- WHAT YOU HAVE TO DO: Exactly the lines from the opening of the data through the line containing "Task: Cancel the policy dialog" should be reproduced, please, with nothing added.

++++ DATA SHOWN ++++

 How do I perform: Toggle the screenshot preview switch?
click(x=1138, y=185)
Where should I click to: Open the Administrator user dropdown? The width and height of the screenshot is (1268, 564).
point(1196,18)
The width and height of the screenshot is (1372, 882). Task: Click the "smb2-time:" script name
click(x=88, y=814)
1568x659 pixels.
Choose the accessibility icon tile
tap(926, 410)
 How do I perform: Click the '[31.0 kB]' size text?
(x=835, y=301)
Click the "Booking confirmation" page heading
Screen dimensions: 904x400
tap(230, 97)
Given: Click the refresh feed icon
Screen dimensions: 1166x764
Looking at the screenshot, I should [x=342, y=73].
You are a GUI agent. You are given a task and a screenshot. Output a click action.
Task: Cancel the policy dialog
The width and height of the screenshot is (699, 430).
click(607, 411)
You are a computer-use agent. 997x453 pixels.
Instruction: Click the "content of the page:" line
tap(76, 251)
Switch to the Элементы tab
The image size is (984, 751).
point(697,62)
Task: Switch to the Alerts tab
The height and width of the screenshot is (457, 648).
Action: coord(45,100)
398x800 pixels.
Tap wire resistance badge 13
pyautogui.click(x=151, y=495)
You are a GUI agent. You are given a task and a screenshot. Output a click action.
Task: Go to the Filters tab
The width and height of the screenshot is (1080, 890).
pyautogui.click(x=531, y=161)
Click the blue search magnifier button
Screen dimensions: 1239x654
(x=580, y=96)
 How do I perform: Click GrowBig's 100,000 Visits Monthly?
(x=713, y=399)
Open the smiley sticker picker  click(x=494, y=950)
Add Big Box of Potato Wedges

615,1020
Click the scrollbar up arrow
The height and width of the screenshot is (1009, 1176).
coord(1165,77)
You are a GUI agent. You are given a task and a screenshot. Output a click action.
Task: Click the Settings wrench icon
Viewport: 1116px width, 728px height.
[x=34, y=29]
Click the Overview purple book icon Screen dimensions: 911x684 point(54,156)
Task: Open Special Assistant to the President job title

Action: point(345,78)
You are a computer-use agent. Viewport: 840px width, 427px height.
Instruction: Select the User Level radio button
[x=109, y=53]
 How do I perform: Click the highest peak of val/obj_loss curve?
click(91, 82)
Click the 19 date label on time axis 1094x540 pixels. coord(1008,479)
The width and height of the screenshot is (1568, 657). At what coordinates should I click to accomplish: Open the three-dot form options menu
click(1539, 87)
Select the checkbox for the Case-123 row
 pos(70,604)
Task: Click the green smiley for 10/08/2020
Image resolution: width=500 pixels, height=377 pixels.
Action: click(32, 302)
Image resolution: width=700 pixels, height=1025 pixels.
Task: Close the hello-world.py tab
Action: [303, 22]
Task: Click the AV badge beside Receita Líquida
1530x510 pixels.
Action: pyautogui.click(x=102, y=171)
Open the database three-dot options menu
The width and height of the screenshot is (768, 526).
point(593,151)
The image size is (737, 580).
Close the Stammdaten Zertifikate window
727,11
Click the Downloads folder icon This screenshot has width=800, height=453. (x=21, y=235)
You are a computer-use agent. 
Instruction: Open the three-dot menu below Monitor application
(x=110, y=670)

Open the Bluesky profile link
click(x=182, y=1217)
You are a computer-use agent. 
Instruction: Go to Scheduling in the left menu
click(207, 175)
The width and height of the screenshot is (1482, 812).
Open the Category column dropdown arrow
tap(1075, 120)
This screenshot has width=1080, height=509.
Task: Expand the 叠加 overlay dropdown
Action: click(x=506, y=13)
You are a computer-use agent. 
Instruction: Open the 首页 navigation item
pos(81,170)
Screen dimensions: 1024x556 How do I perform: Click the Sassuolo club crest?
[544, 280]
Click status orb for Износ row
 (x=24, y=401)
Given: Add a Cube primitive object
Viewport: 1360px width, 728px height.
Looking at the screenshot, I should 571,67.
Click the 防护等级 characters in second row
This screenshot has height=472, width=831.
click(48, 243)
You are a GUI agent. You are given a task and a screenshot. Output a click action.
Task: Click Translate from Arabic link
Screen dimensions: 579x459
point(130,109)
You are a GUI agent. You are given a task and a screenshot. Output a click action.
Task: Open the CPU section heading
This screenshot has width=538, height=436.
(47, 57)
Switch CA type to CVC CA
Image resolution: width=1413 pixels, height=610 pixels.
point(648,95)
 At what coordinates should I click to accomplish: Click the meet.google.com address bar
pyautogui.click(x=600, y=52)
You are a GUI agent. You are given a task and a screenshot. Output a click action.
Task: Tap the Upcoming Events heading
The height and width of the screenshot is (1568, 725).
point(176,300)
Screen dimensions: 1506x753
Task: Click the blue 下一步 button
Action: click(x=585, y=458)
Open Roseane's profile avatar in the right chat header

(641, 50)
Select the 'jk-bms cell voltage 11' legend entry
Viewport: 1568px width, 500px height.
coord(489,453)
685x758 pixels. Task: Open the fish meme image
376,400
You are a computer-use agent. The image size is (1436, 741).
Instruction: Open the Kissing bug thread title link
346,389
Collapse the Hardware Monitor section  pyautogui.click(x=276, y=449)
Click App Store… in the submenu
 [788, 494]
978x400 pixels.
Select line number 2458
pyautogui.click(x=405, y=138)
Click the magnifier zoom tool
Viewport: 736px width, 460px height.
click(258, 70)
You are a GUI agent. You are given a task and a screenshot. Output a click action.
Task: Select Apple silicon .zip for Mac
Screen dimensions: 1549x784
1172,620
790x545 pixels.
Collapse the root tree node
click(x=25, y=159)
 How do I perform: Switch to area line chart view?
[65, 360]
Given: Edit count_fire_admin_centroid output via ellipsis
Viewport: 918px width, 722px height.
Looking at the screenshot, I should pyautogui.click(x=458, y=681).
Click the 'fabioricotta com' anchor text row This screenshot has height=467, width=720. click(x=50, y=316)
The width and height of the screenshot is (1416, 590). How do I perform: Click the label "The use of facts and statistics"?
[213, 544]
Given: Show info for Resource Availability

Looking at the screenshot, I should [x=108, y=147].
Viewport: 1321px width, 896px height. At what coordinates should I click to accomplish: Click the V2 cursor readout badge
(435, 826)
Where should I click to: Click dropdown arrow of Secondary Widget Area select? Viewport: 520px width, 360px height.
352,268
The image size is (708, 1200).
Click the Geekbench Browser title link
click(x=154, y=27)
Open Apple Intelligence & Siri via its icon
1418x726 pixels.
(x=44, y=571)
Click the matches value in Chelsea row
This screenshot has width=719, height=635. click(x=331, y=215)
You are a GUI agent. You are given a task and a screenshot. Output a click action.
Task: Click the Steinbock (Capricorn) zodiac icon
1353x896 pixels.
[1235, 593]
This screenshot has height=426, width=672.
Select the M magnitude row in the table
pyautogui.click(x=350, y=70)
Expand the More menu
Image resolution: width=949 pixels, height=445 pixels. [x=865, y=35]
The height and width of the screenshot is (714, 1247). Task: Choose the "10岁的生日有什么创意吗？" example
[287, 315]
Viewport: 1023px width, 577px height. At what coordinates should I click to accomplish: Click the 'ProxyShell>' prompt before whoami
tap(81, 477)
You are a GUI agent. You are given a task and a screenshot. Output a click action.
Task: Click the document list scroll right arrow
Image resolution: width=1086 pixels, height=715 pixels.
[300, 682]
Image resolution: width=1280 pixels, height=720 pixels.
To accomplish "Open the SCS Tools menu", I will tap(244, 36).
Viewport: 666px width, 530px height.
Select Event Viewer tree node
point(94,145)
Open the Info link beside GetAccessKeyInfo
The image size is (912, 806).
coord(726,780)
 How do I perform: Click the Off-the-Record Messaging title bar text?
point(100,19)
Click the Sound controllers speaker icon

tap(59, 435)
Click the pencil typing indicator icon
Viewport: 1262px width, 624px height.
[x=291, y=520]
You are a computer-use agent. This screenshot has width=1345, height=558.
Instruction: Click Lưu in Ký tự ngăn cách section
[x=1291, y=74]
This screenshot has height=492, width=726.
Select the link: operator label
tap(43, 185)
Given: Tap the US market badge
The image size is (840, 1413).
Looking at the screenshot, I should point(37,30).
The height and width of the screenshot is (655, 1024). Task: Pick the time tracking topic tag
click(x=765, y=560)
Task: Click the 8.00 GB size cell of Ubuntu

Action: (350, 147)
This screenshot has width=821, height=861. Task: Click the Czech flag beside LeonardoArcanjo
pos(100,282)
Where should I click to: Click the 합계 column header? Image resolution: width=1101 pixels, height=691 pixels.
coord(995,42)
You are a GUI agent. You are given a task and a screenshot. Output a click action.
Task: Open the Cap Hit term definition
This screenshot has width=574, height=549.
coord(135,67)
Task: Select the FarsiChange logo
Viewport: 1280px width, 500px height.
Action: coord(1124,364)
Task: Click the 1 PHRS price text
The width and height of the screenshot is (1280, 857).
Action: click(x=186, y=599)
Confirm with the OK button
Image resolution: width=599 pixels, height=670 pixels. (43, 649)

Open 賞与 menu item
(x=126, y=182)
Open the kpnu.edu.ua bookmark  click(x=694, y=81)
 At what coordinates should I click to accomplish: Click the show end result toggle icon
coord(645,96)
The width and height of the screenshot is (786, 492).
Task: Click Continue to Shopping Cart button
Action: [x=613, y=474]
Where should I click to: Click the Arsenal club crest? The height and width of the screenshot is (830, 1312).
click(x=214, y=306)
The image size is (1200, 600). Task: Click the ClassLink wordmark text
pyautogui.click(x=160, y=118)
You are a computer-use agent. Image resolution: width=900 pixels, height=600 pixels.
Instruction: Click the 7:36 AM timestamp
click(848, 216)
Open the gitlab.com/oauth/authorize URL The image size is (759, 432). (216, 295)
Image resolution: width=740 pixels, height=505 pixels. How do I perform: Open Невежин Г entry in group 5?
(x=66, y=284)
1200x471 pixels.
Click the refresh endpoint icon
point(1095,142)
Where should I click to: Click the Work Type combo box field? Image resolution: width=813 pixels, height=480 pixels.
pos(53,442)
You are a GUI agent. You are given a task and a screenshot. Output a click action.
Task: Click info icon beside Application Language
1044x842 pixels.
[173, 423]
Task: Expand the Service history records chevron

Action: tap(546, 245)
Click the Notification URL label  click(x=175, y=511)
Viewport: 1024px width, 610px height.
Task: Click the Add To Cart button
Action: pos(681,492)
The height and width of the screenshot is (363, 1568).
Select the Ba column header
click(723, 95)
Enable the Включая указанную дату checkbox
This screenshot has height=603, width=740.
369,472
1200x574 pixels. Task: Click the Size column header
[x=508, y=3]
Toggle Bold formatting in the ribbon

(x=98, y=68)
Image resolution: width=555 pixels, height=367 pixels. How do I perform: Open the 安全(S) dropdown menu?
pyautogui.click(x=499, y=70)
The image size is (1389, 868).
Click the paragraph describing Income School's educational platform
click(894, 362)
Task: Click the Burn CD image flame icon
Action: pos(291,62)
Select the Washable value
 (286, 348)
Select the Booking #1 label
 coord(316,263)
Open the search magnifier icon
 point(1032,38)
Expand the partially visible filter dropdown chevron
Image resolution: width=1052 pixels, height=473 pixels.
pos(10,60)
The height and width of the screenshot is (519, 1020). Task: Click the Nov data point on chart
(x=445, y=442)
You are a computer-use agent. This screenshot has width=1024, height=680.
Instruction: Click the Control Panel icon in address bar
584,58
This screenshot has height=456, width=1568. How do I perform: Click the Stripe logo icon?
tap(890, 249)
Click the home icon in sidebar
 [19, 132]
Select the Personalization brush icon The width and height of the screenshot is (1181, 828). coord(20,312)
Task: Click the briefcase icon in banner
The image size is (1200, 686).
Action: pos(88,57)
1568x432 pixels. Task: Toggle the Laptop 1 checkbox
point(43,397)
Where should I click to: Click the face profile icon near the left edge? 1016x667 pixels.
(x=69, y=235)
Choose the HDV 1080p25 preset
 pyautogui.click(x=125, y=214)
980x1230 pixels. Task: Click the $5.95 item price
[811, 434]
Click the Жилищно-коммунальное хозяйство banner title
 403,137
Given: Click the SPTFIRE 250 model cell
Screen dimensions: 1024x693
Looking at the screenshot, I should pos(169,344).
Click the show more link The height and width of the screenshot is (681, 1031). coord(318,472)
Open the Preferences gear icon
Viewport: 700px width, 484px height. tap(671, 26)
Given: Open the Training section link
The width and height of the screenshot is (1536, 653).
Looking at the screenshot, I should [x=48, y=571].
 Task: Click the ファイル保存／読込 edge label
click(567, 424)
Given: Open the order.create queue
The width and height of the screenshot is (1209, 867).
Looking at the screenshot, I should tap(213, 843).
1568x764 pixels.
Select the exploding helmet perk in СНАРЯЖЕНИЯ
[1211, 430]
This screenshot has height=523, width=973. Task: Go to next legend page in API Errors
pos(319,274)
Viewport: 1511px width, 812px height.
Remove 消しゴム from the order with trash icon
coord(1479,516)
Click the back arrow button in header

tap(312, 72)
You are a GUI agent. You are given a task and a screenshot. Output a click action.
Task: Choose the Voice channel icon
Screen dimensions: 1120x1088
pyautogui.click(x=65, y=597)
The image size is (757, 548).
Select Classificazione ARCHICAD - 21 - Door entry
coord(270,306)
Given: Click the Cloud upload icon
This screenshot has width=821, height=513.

++++

- OUTPUT FOR THIS EXERCISE:
 How do I perform: Toggle the screenshot preview switch?
click(x=1138, y=185)
Where should I click to: Open the Administrator user dropdown? The width and height of the screenshot is (1268, 564).
point(1196,18)
The width and height of the screenshot is (1372, 882). Task: Click the "smb2-time:" script name
click(x=88, y=814)
1568x659 pixels.
Choose the accessibility icon tile
tap(926, 410)
 How do I perform: Click the '[31.0 kB]' size text?
(x=835, y=301)
Click the "Booking confirmation" page heading
Screen dimensions: 904x400
tap(230, 97)
Given: Click the refresh feed icon
Screen dimensions: 1166x764
Looking at the screenshot, I should [x=342, y=73].
You are a GUI agent. You are given a task and a screenshot. Output a click action.
Task: Cancel the policy dialog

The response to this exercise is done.